PROVIDED RECORDS –
◇ ◇ ◇
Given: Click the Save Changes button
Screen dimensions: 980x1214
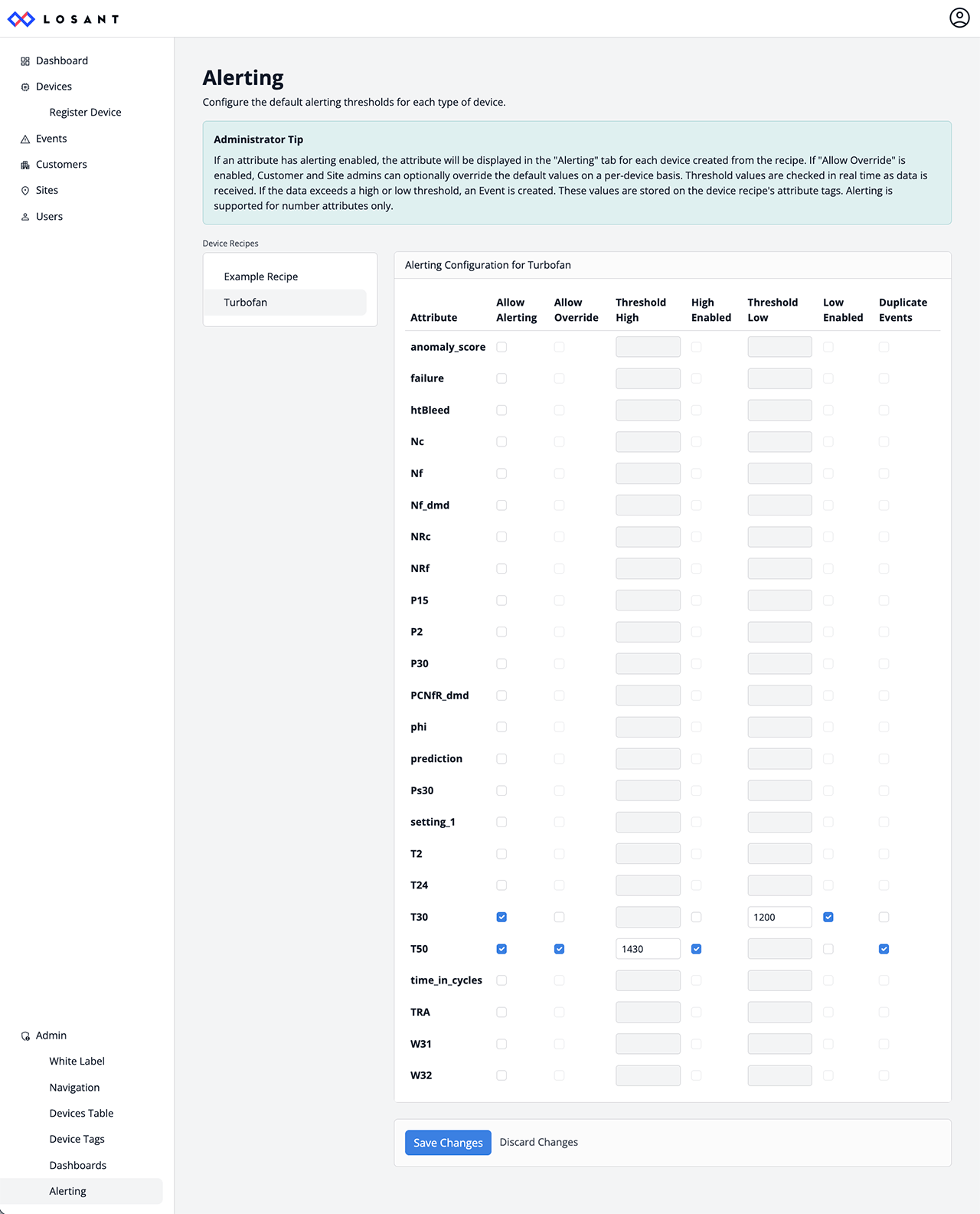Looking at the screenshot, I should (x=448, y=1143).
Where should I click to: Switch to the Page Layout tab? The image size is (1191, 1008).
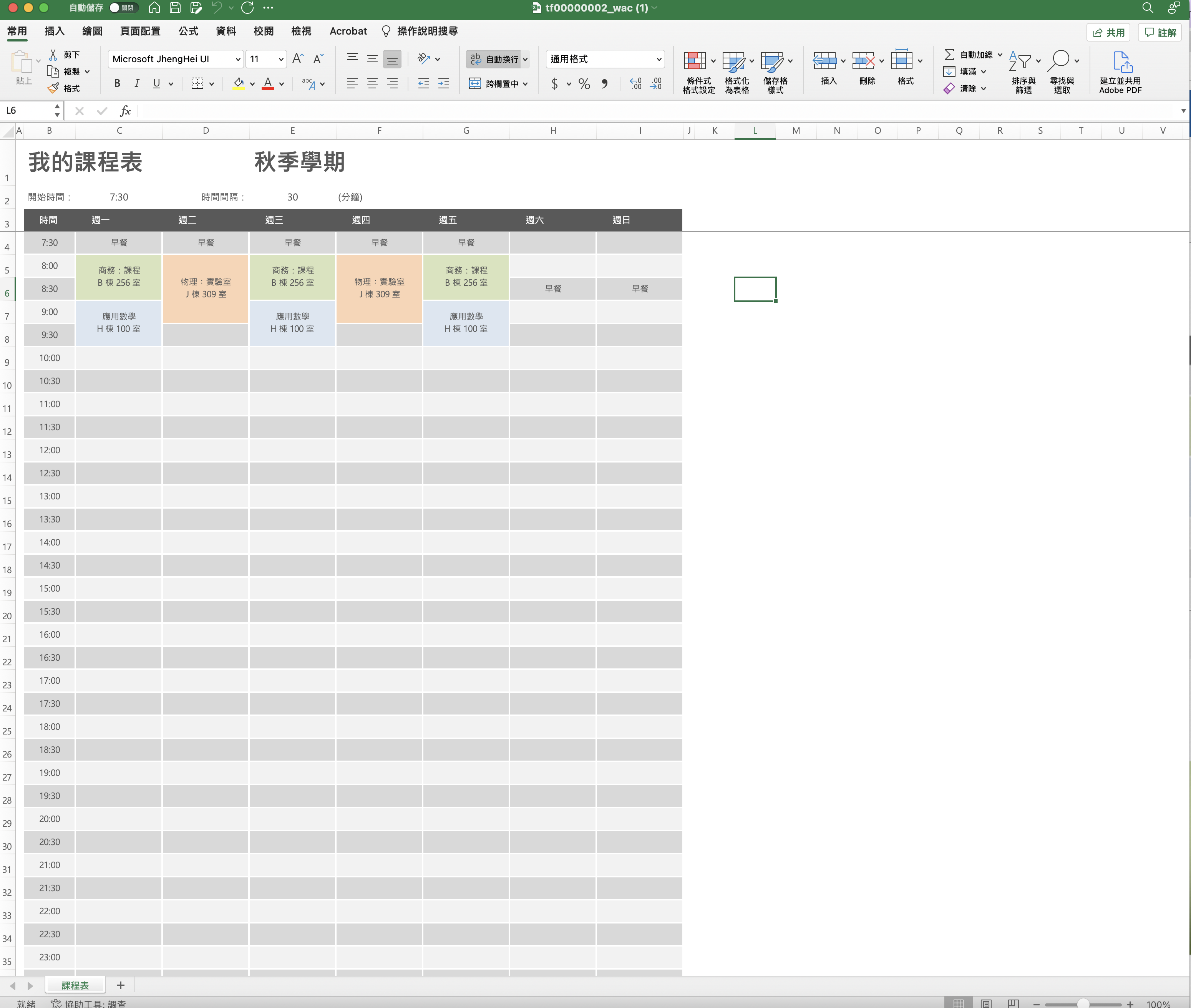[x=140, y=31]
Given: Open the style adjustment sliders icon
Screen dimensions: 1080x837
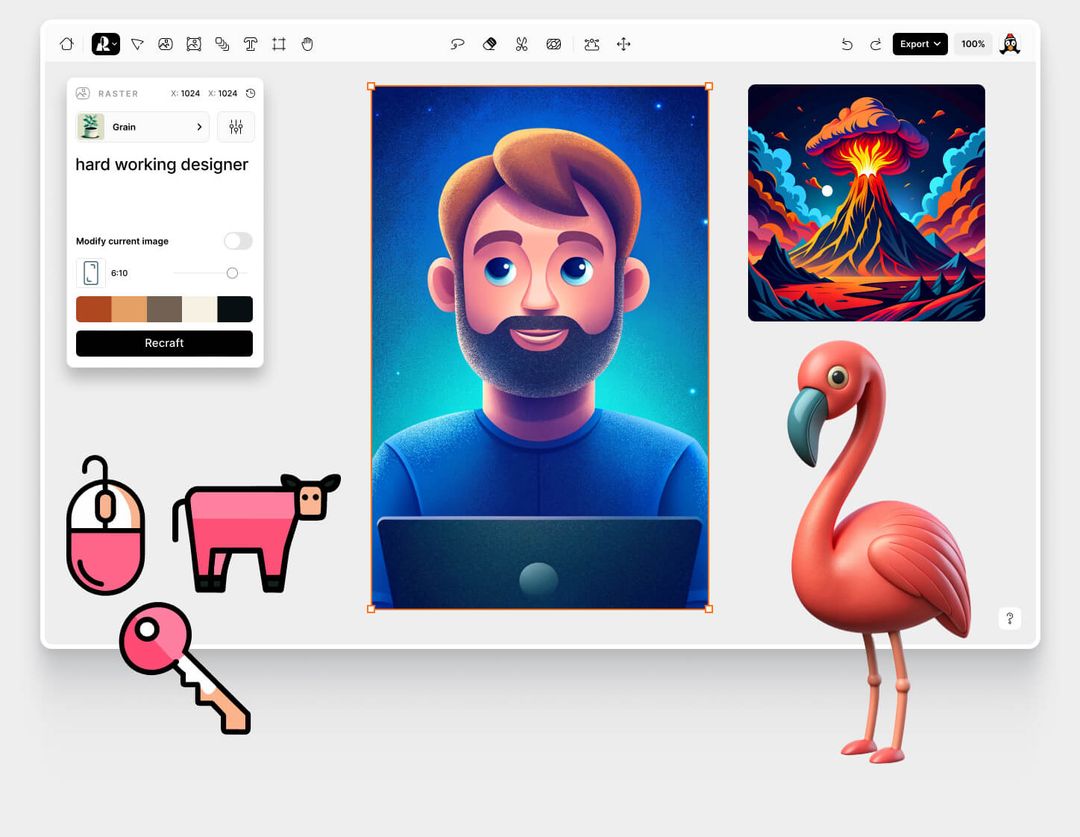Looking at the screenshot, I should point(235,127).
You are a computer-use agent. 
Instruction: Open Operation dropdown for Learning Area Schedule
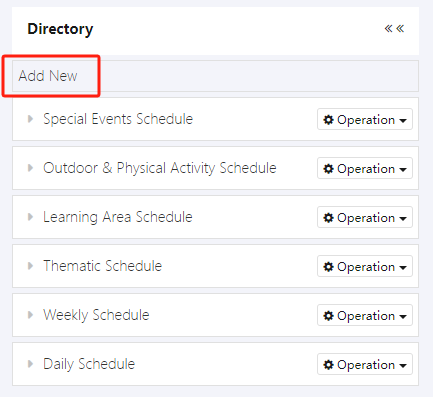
◇ ◇ ◇
WHAT IS NEEDED – Put the lines of the records above into a JSON list of strings, one string per line, leaving out blank lines and the pictures.

FINISHED ANSWER –
[
  "Given: Click the Save Changes button",
  "Screen dimensions: 980x1214",
  "Looking at the screenshot, I should (x=448, y=1143).",
  "Where should I click to: Switch to the Page Layout tab? The image size is (1191, 1008).",
  "[x=140, y=31]",
  "Given: Open the style adjustment sliders icon",
  "Screen dimensions: 1080x837",
  "Looking at the screenshot, I should point(235,127).",
  "You are a computer-use agent. ",
  "Instruction: Open Operation dropdown for Learning Area Schedule"
]